## INSTRUCTIONS TO FOLLOW
Repeat each of the following items word for word.

## INPUT RECORDS
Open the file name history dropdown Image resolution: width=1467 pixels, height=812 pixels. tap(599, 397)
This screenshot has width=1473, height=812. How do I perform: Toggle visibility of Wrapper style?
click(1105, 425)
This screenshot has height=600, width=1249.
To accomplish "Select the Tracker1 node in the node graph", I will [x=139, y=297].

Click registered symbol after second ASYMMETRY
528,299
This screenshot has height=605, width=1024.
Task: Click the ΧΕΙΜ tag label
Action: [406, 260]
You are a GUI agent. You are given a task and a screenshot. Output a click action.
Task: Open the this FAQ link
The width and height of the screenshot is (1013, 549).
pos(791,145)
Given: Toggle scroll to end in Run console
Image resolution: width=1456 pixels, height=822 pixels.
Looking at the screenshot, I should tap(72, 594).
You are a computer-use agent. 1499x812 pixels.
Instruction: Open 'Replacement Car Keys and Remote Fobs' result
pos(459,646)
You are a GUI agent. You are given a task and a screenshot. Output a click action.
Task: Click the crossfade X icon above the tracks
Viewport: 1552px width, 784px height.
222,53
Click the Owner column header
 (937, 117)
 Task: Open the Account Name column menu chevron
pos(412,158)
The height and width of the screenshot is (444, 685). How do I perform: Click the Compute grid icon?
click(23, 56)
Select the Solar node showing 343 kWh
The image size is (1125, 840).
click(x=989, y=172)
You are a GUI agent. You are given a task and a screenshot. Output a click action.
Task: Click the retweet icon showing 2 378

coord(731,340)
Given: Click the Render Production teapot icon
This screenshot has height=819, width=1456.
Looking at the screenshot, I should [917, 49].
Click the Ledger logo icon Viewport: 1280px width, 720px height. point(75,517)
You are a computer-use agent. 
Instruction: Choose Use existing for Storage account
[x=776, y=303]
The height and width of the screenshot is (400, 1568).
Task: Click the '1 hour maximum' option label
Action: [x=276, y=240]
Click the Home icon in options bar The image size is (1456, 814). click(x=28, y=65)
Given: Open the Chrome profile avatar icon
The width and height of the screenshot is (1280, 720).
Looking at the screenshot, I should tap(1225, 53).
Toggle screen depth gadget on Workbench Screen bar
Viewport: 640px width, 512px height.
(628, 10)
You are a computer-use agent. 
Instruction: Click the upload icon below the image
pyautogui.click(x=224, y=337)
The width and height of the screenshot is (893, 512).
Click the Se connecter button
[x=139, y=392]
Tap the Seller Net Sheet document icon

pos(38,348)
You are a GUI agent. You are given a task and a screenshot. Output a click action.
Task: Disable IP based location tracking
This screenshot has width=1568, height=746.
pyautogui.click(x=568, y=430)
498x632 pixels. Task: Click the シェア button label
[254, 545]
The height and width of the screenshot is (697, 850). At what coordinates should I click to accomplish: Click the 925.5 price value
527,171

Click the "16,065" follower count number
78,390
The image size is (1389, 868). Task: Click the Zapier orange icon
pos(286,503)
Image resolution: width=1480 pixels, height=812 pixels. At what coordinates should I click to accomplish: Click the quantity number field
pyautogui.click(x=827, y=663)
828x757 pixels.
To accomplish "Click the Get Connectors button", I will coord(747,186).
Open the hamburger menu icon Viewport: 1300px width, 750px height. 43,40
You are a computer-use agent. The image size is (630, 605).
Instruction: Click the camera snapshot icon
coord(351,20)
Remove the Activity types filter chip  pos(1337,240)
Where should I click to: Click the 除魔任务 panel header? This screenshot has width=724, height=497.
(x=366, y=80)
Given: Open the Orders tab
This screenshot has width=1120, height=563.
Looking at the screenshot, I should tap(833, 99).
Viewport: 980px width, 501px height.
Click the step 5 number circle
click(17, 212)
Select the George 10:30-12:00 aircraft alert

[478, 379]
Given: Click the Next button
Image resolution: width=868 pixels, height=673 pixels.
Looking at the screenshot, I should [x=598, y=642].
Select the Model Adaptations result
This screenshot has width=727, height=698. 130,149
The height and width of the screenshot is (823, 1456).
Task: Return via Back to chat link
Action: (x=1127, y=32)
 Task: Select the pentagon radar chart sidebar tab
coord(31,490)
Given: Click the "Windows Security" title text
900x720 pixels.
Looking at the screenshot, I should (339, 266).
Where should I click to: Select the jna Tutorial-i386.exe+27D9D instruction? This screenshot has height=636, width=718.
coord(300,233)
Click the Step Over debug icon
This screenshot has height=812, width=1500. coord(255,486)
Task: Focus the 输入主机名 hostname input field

## RESULT
Open the file name history dropdown Image resolution: width=1467 pixels, height=812 pixels. tap(599, 397)
This screenshot has width=1473, height=812. How do I perform: Toggle visibility of Wrapper style?
click(1105, 425)
This screenshot has height=600, width=1249.
To accomplish "Select the Tracker1 node in the node graph", I will [x=139, y=297].

Click registered symbol after second ASYMMETRY
528,299
This screenshot has height=605, width=1024.
Task: Click the ΧΕΙΜ tag label
Action: [406, 260]
You are a GUI agent. You are given a task and a screenshot. Output a click action.
Task: Open the this FAQ link
The width and height of the screenshot is (1013, 549).
pos(791,145)
Given: Toggle scroll to end in Run console
Image resolution: width=1456 pixels, height=822 pixels.
Looking at the screenshot, I should tap(72, 594).
You are a computer-use agent. 1499x812 pixels.
Instruction: Open 'Replacement Car Keys and Remote Fobs' result
pos(459,646)
You are a GUI agent. You are given a task and a screenshot. Output a click action.
Task: Click the crossfade X icon above the tracks
Viewport: 1552px width, 784px height.
222,53
Click the Owner column header
 (937, 117)
 Task: Open the Account Name column menu chevron
pos(412,158)
The height and width of the screenshot is (444, 685). How do I perform: Click the Compute grid icon?
click(23, 56)
Select the Solar node showing 343 kWh
The image size is (1125, 840).
click(x=989, y=172)
You are a GUI agent. You are given a task and a screenshot. Output a click action.
Task: Click the retweet icon showing 2 378

coord(731,340)
Given: Click the Render Production teapot icon
This screenshot has height=819, width=1456.
Looking at the screenshot, I should [917, 49].
Click the Ledger logo icon Viewport: 1280px width, 720px height. point(75,517)
You are a computer-use agent. 
Instruction: Choose Use existing for Storage account
[x=776, y=303]
The height and width of the screenshot is (400, 1568).
Task: Click the '1 hour maximum' option label
Action: [x=276, y=240]
Click the Home icon in options bar The image size is (1456, 814). click(x=28, y=65)
Given: Open the Chrome profile avatar icon
The width and height of the screenshot is (1280, 720).
Looking at the screenshot, I should tap(1225, 53).
Toggle screen depth gadget on Workbench Screen bar
Viewport: 640px width, 512px height.
(628, 10)
You are a computer-use agent. 
Instruction: Click the upload icon below the image
pyautogui.click(x=224, y=337)
The width and height of the screenshot is (893, 512).
Click the Se connecter button
[x=139, y=392]
Tap the Seller Net Sheet document icon

pos(38,348)
You are a GUI agent. You are given a task and a screenshot. Output a click action.
Task: Disable IP based location tracking
This screenshot has width=1568, height=746.
pyautogui.click(x=568, y=430)
498x632 pixels. Task: Click the シェア button label
[254, 545]
The height and width of the screenshot is (697, 850). At what coordinates should I click to accomplish: Click the 925.5 price value
527,171

Click the "16,065" follower count number
78,390
The image size is (1389, 868). Task: Click the Zapier orange icon
pos(286,503)
Image resolution: width=1480 pixels, height=812 pixels. At what coordinates should I click to accomplish: Click the quantity number field
pyautogui.click(x=827, y=663)
828x757 pixels.
To accomplish "Click the Get Connectors button", I will coord(747,186).
Open the hamburger menu icon Viewport: 1300px width, 750px height. 43,40
You are a computer-use agent. The image size is (630, 605).
Instruction: Click the camera snapshot icon
coord(351,20)
Remove the Activity types filter chip  pos(1337,240)
Where should I click to: Click the 除魔任务 panel header? This screenshot has width=724, height=497.
(x=366, y=80)
Given: Open the Orders tab
This screenshot has width=1120, height=563.
Looking at the screenshot, I should tap(833, 99).
Viewport: 980px width, 501px height.
Click the step 5 number circle
click(17, 212)
Select the George 10:30-12:00 aircraft alert

[478, 379]
Given: Click the Next button
Image resolution: width=868 pixels, height=673 pixels.
Looking at the screenshot, I should [x=598, y=642].
Select the Model Adaptations result
This screenshot has width=727, height=698. 130,149
The height and width of the screenshot is (823, 1456).
Task: Return via Back to chat link
Action: (x=1127, y=32)
 Task: Select the pentagon radar chart sidebar tab
coord(31,490)
Given: Click the "Windows Security" title text
900x720 pixels.
Looking at the screenshot, I should (339, 266).
Where should I click to: Select the jna Tutorial-i386.exe+27D9D instruction? This screenshot has height=636, width=718.
coord(300,233)
Click the Step Over debug icon
This screenshot has height=812, width=1500. coord(255,486)
Task: Focus the 输入主机名 hostname input field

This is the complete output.